Fui dormir espremido entre uma crise de bronquite e uma barriga cheia demais de comes-e-bebes natalícios. Com a digestão comprometida pela falta de ar, meus amiguinhos tiveram que vir em meu auxílio, os sempre-nobres Beroteque e Atrovente. Caí no sono, enfim.

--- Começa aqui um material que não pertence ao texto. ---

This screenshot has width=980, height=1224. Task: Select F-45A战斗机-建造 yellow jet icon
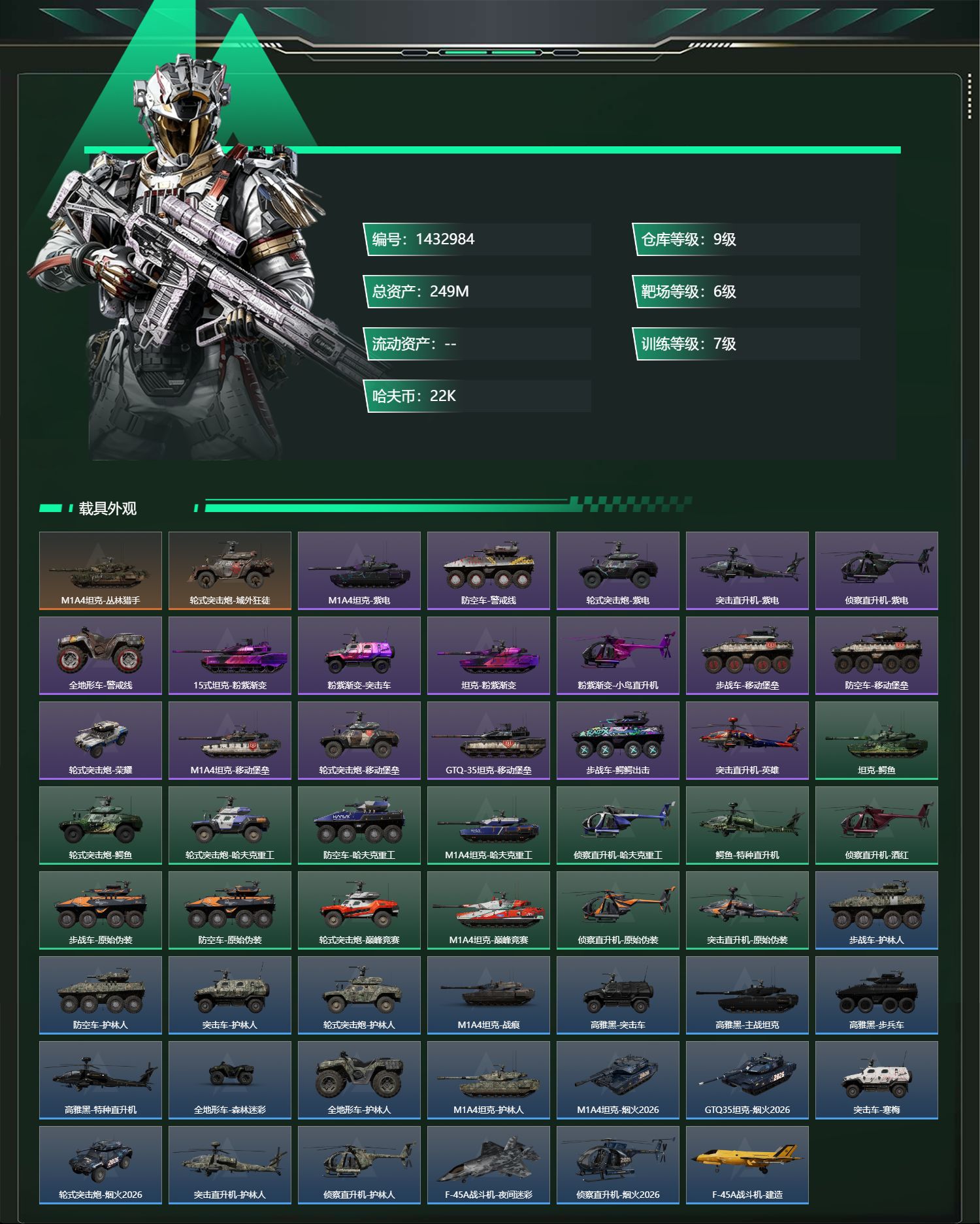(747, 1165)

Fui abduzido por alienígenas que me transformaram em um desenho sem cores, congelado no desespero de olhar o mapa que me mostravam, dizendo onde estávamos, para onde estávamos indo (seu planeta) e de onde estávamos vindo (minha casa): o caminho que minha raça teria que percorrer para me resgatar, diziam. Enquanto isso, eles preenchiam minha cara com traços fortes de lápis-de-cor, laranja para a pele e azul nos vincos ao redor dos olhos para representar minha angústia (algo razoavelmente parecido, no fim das contas, com aquele álbum do Crimson King, só que um bocado mais rústico). Era impossível voltar, porque eu e minha raça não tínhamos a Compreensão: das coisas, dos lugares, do espaço. A Compreensão era só deles, prova disso era que nosso GoogleMaps ainda mostrava o território brasileiro como ele sempre fora, quando na realidade, no GoogleMaps DELES, Pernambuco estava preso em um oceano estranho ao lado de uma ilha cor-de-rosa - seu planeta (leur planète). Saí em busca de ajuda pela nave labiríntica, enquanto os alienígenas se riam de mim, de minha incapacidade congênita, meu desespero. Mas eu encontrei, filhosdasputas, eu encontrei!! Aquela garrafinha abaloada com o líquido que me traria a Compreensão! Esfreguei um pouco dele, como fosse uma colônia, na minha testa e na minha nuca. Fui, como se diz, Iluminado. Passei a Compreender, e dizia com grande propriedade, <<todas as coisas são todas as coisas, e todas as coisas não são coisa nenhuma!>>, enquanto eles, malditos despressurizados, me diziam para parar com aquele fingimento, aquela pseudo-iluminação de banca de jornal, aforismo patético, etc.etc., mas eu fui até o computador e VI, num fléche de luz e o mapa era um zoom infinito que ia e voltava e não seguia pra parte alguma, um aproximar e re-aproximar da pequena ilha cor-de-rosa mas cada vez de uma maneira diferente. Eu quebrei as regras, eu me livrei, eu tinha a Compreensão de que não significava nada eu estar aqui ou ali ou no fundo do espaço indo pruma ilha cor-de-rosa transformado em desenho, eu era e estava (i was) o que/onde/quando eu quisesse. E assim dei por mim com a garrafinha abaloada ensinando aos outros, amigos meus ou coisa assim, a como passar o líquido, como ter a Compreensão.
Acordei com a bexiga explodindo de tanto mijo e só me dei conta que já eram onze da manhã quando comecei a escrever aqui, nessa ilha cor-de-rosa.